We made love for three days straight. We'd done it in every room of his –our –house. The morning after our first time in the living room I'd woken up on the cold floor with a fur blanket draped over me and Peeta humming in the kitchen, the smells of baking bread warm on the early morning air. I'd cuddled the blankets tighter around me, trying to trap the warmth around me, before eventually getting up and gone in to him. I'd crossed the kitchen where he stood in front of the ovens. I'd walked up to him, covered only in the blanket and pressed my naked breasts against his bare back as he fiddled with the timer dial on the oven. I'd rested my chin in the crook of his neck and wound my arm around his waist, slipping my fingers to curl around his soft length.

"Kat?" he'd breathed gently, his voice rumbling in amusement, "What are you doing?" His voice had been husky from sleep and the desire I felt grow in my hand. A thrill had run through me as he'd turned and eased me onto his scrubbed clean countertop.

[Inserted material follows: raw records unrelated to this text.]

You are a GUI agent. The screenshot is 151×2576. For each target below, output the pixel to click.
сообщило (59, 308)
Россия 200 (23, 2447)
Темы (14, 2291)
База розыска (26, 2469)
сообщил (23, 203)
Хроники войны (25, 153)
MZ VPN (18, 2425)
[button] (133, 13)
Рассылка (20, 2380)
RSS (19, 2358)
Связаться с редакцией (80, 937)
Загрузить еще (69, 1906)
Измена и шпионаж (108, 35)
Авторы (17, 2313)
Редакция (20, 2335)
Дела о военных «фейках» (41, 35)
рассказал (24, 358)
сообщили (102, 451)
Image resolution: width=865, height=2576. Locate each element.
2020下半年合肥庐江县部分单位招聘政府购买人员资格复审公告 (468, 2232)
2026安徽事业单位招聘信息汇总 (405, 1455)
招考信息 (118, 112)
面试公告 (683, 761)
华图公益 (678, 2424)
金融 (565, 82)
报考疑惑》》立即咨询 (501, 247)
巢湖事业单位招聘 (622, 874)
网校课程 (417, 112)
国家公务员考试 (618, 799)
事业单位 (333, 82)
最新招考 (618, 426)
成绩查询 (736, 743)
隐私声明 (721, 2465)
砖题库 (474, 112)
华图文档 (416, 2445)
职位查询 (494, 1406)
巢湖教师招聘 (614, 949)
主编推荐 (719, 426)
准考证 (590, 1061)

We'd made passionate love that morning, barely breaking for the burning cheese rolls he'd made for our first breakfast as husband and wife.

We'd only really taken a break on the third day because we'd both needed a break and because Peeta had told me, as tenderly as possible, that if I was so set on not having children then I would need to take the proper precautions against such a thing from happening. It had certainly put a dampener on our lazy morning snuggled up together in bed. I'd swallowed thickly at his words, a cold hand coming up to squeeze at my heart. It had chipped away at his humanity, to say those words. They hung in the air over our heads as a tired seed of hope broke in his chest. I know he'd wanted me to stay that morning, deep down inside him he had wanted me to stay. I had felt it in his grasp as I'd unwound myself from his tender embrace. He'd wanted me to reconsider, hoping against hope that our love-making had dulled my fears, because I had him now and neither of us would be alone again.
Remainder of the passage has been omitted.